Source text:

──────────

Recently, attorney Ashley Tollakson and I opened a new law firm.  We wanted a name that depicted our style of practice of law. Why do we call Stamatelos & Tollakson “The Compassionate Alliance?”

In a world full of lawyers with different approaches to the legal practice, my partner and I share the same values and a vision for a law office that isn’t a run-of-the-mill model. We meet regularly and have ongoing conversation about our shared values and how to best help our clients. We also set goals for continuous improvement and love to innovate to expand our ability to serve. It’s more than a partnership; we stand in an alliance with a bond and accountability for our values and vision.

Compassion is usually defined as: “a deep awareness of the suffering of another, accompanied by a strong desire to alleviate that suffering.”

Where does compassion come into play in our firm?

1. When clients come to see us we recognize they are suffering.

As we sit with clients during their darkest times, they tell us stories of how they are suffering in their families. Marriages are dissolving, children may be having physical symptoms from conflict or even acting out, house mortgages may be overdue, debt is often mounting, and lives are shifting.

In many instances there are layers of wounds not clearly visible. Clients carry shame, guilt, grief and fear. In the midst of their suffering they courageously seek us out to provide clarity to their chaos, and shepherd them through family conflict. In our law office, we recognize the depth of this suffering for our clients, and we don’t view it as just another day at the office.

2. We recognize the impact of our work can change clients’ lives.

Does the client accept a settlement offer or hold out for more? Should they agree to a suggested parenting plan, or will that impact their future relationship with their child? Will they settle the case or risk thousands of dollars to have a judge make the decision?

──────────

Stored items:

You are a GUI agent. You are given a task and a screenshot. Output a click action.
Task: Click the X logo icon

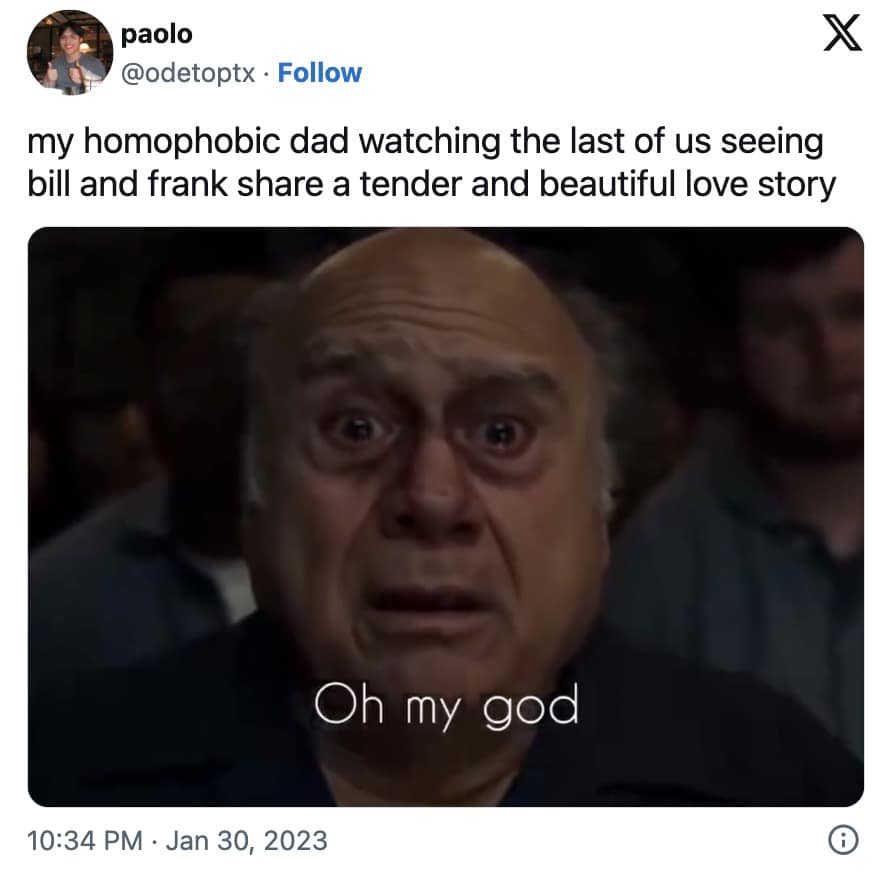[842, 33]
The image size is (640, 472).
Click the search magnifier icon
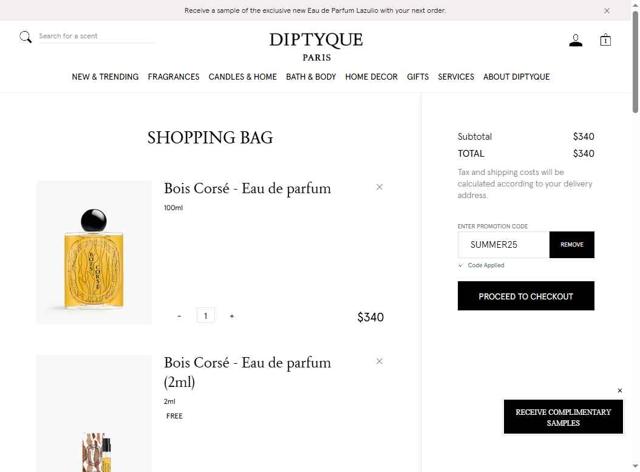25,37
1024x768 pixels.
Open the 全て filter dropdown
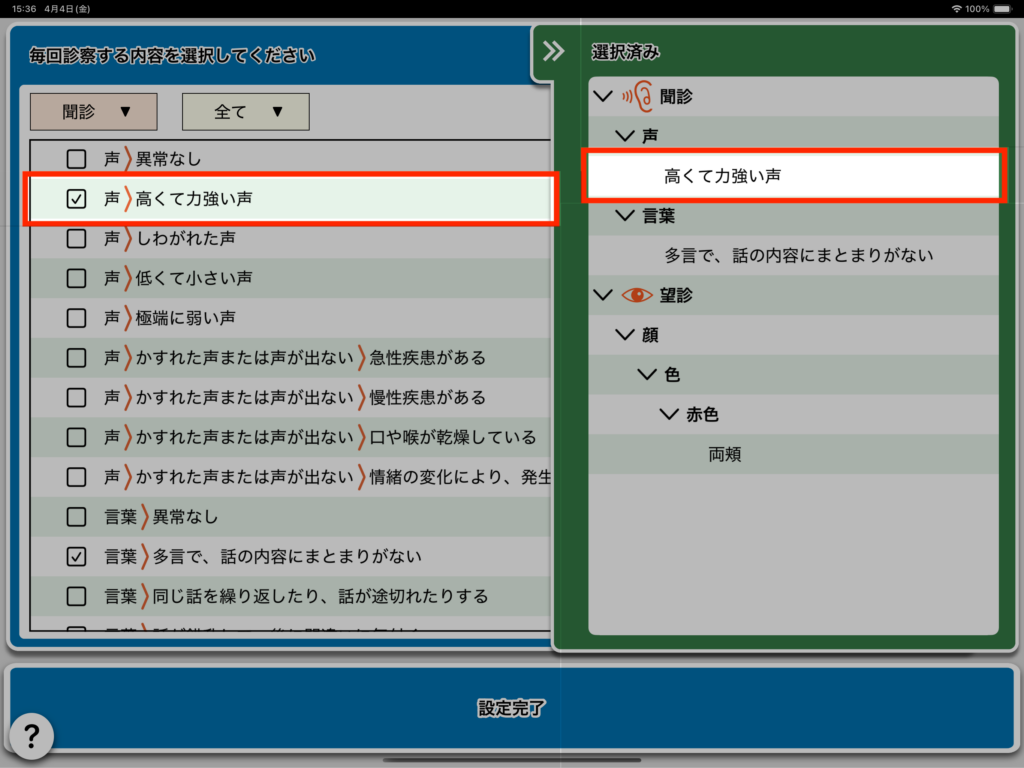pos(245,112)
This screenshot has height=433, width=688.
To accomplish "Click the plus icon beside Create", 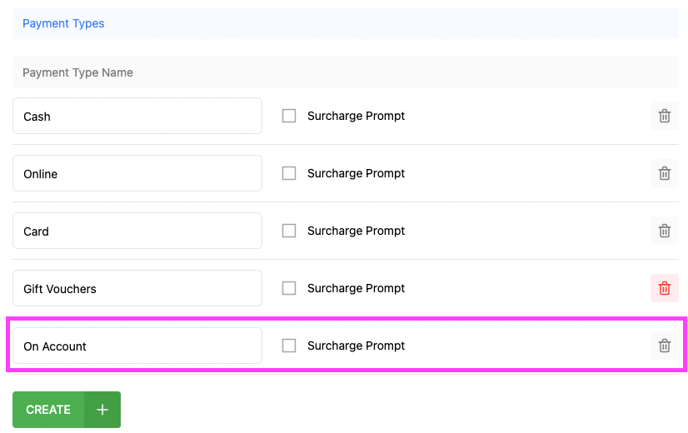I will pyautogui.click(x=102, y=410).
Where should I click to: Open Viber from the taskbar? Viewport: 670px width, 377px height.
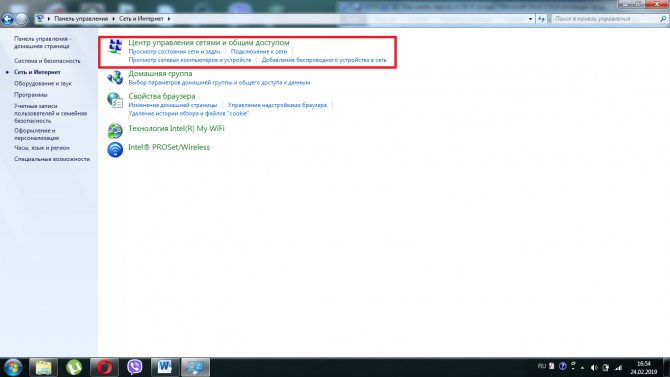(135, 367)
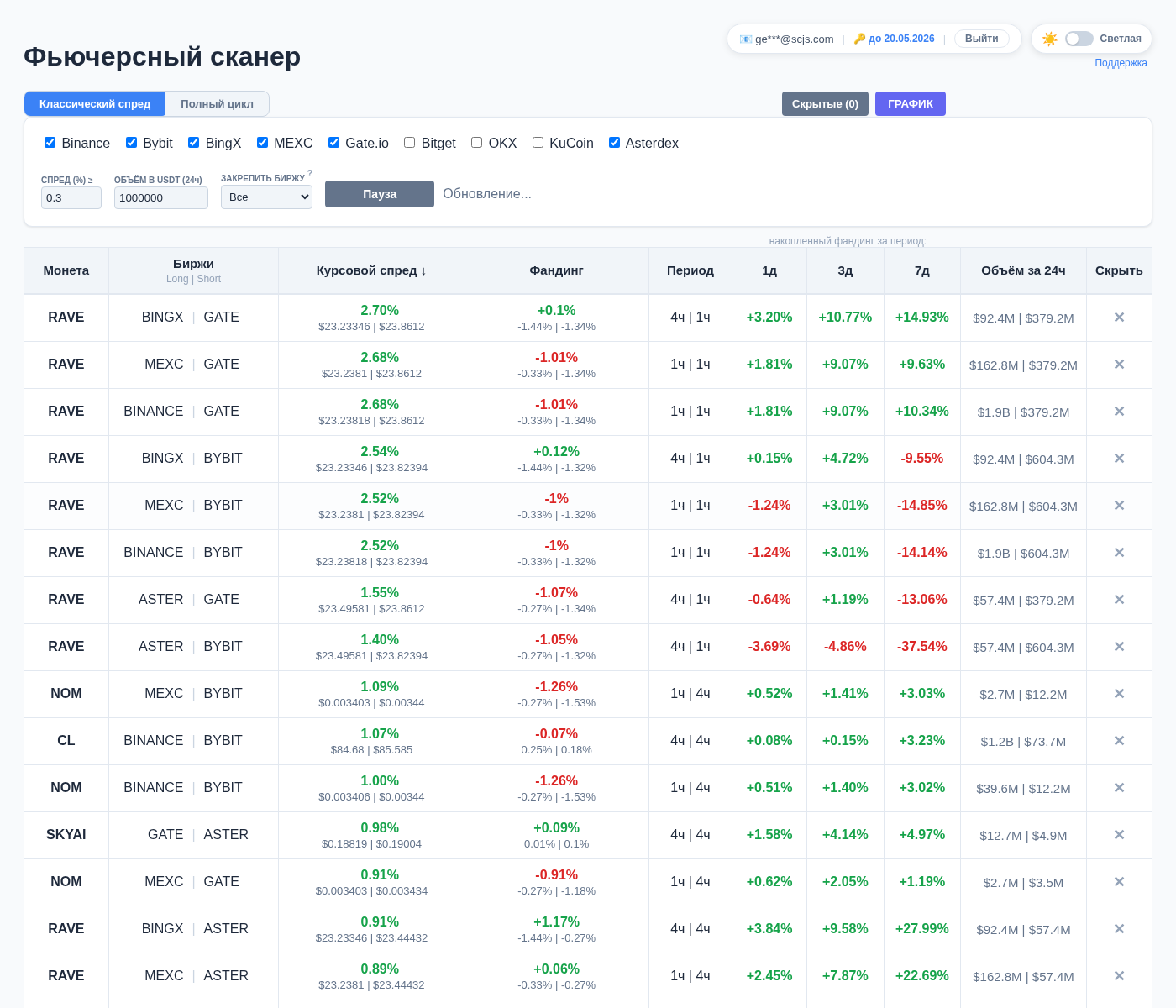Screen dimensions: 1176x1008
Task: Hide the RAVE ASTER | BYBIT row
Action: (x=1119, y=647)
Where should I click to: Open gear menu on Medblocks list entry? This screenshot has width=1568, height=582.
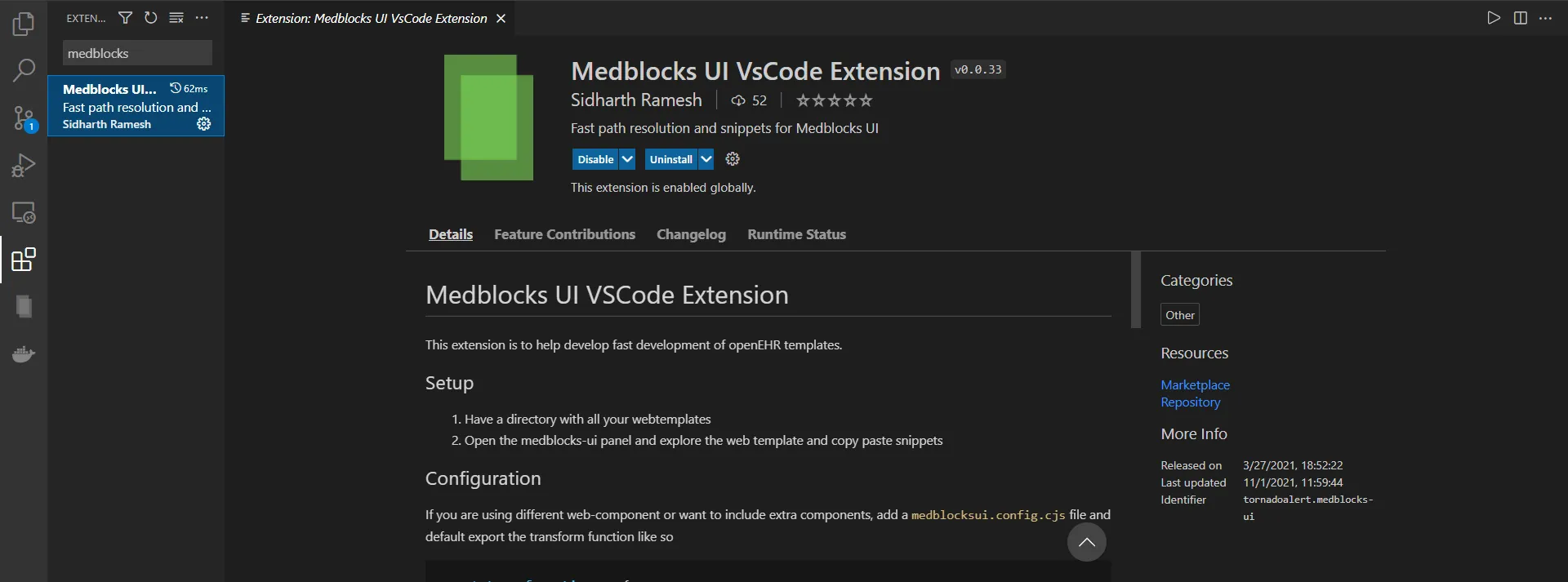click(203, 124)
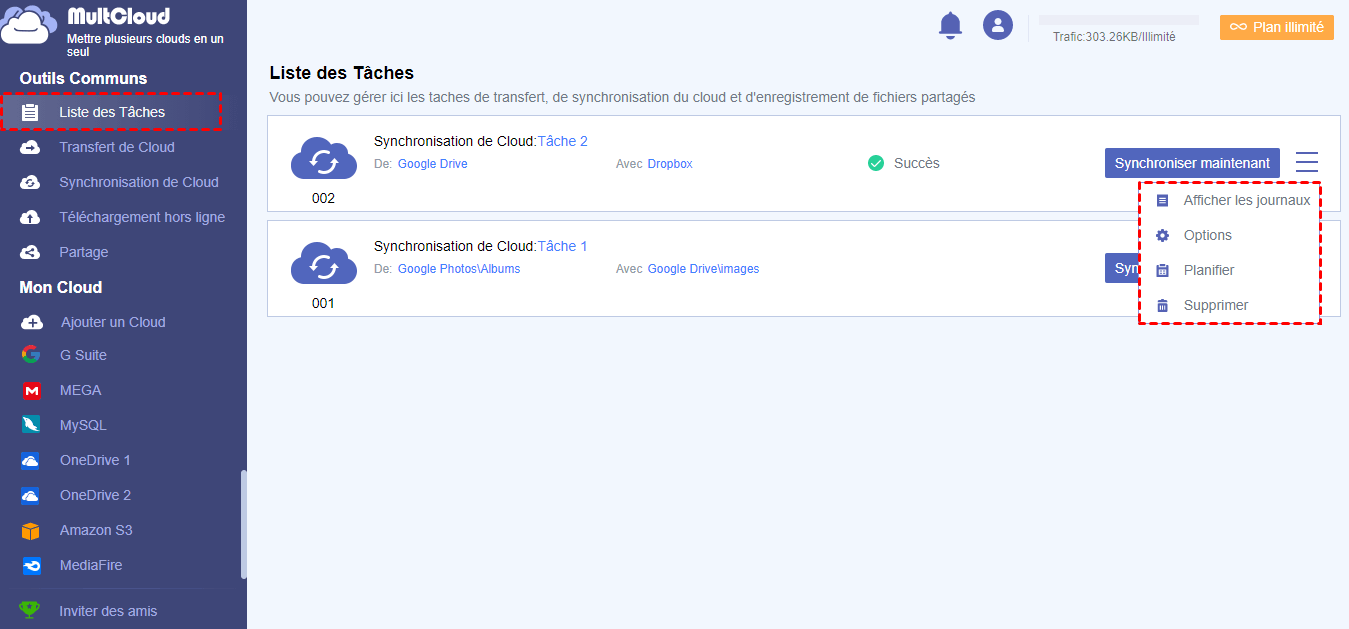
Task: Click the Inviter des amis trophy icon
Action: click(x=31, y=610)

──────────

What to do:
A – According to the passage about the law firm, what name do the partners give Stamatelos & Tollakson?
B – Extend the passage about the law firm, picking up after its final sentence.

Answers by task:
A – "The Compassionate Alliance."

B –
As lawyers we help alleviate clients’ suffering by using our intelligence, experience, wisdom and skill. We know the outcome of our work literally puts our client on one life trajectory or another. We take our work seriously and make decisions by working with our client as a strong team. We bring in experts from other disciplines such as finance, mental health or child development, if we believe additional insight would guide us to better decisions.

3. Most clients don’t want to swordfight in the coliseum when they are suffering.

We have been trained in courtroom tactics and we have extensive trial experience. Yet statistically, only a small number of cases actually go to trial, and most clients shudder at the thought. Going to court and turning over the outcome to someone who only hears parts of the story, spending large amounts of money on legal fees, and being publicly humiliated can re-wound our client. So can an uncaring or rude opposing lawyer who minimizes our client in front of everyone in the courtroom.

Instead, we put ourselves in the client’s chair, and rather than preparing from day one to go to war we pursue peacemaking efforts. We develop a strategy for conflict resolution through the most peaceful and least expensive path available. We view one of our most important roles to be a wise guide walking alongside clients and keeping them thinking clearly.

4. Lawyers acting as peacemakers must exude leadership, firmness and wisdom.

Being compassionate doesn’t mean being a push over. When did it become a sign of weakness to care about our fellow human being and to try to keep families from further pain and humiliation?

In dispensing compassion we use many important skills including negotiation, mediation, collaborative law, creative problem solving, conscious contracting, coaching and listening. We help our client identify what they really need even if they are unclear themselves. This is not the work of wimps or people who want to “hug it out.”

We are grateful to be able to practice law in a way that is authentic for us, and to help clients and their families in ways that move them forward.